Nell'immagine, un contesto collegato ai fatti.
La Campania si esprime in modo chiaro e deciso sul referendum relativo all’ordinamento giurisdizionale e all’istituzione della Corte disciplinare. Con la maggior parte delle sezioni già scrutinate, il “no” si impone con il 65,45 per cento dei consensi, lasciando il “sì” fermo al 34,55 per cento.
Un risultato netto, che trova il suo punto più alto nell’area di Napoli, dove la distanza tra le due opzioni si amplia ulteriormente. Tra città e provincia, il “no” raggiunge il 71,45 per cento, mentre nel solo capoluogo tocca il 75,51 per cento, segno di un orientamento particolarmente marcato dell’elettorato urbano. Più contenuto, ma comunque significativo, il vantaggio del “no” nelle altre province.

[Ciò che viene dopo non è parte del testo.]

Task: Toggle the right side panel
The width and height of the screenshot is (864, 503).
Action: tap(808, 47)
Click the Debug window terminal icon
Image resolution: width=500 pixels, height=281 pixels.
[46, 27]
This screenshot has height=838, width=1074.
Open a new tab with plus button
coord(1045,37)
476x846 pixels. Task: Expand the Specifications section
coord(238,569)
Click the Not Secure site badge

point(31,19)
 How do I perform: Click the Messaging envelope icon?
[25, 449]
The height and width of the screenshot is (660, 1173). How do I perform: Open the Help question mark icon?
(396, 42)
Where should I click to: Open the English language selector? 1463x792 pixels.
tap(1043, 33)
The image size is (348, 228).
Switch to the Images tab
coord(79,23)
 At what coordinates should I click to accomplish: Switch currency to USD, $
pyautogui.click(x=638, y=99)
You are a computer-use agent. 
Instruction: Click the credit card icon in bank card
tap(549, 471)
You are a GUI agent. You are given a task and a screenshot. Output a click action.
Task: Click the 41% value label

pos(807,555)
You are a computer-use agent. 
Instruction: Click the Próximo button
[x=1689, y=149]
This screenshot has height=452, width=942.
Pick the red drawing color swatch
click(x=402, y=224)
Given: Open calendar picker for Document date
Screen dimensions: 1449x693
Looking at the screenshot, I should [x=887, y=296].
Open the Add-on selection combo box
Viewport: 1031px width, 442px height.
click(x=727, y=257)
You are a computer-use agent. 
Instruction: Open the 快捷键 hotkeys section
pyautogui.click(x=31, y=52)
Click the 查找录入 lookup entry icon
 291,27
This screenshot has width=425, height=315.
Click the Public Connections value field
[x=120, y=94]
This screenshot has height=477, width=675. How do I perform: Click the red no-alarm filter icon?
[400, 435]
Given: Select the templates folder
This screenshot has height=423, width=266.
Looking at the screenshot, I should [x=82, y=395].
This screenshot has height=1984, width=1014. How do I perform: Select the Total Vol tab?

A Salerno si attesta al 58 per cento, a Caserta al 58,79 per cento, ad Avellino al 60,84 per cento e a Benevento al 56,14 per cento. In nessun territorio il “sì” riesce a prevalere, confermando una tendenza uniforme su scala regionale. Il dato assume un peso politico rilevante anche alla luce del contesto locale, dove la guida istituzionale è affidata a Roberto Fico. Il risultato, infatti, apre inevitabilmente una riflessione sul rapporto tra indirizzo politico e orientamento dell’elettorato.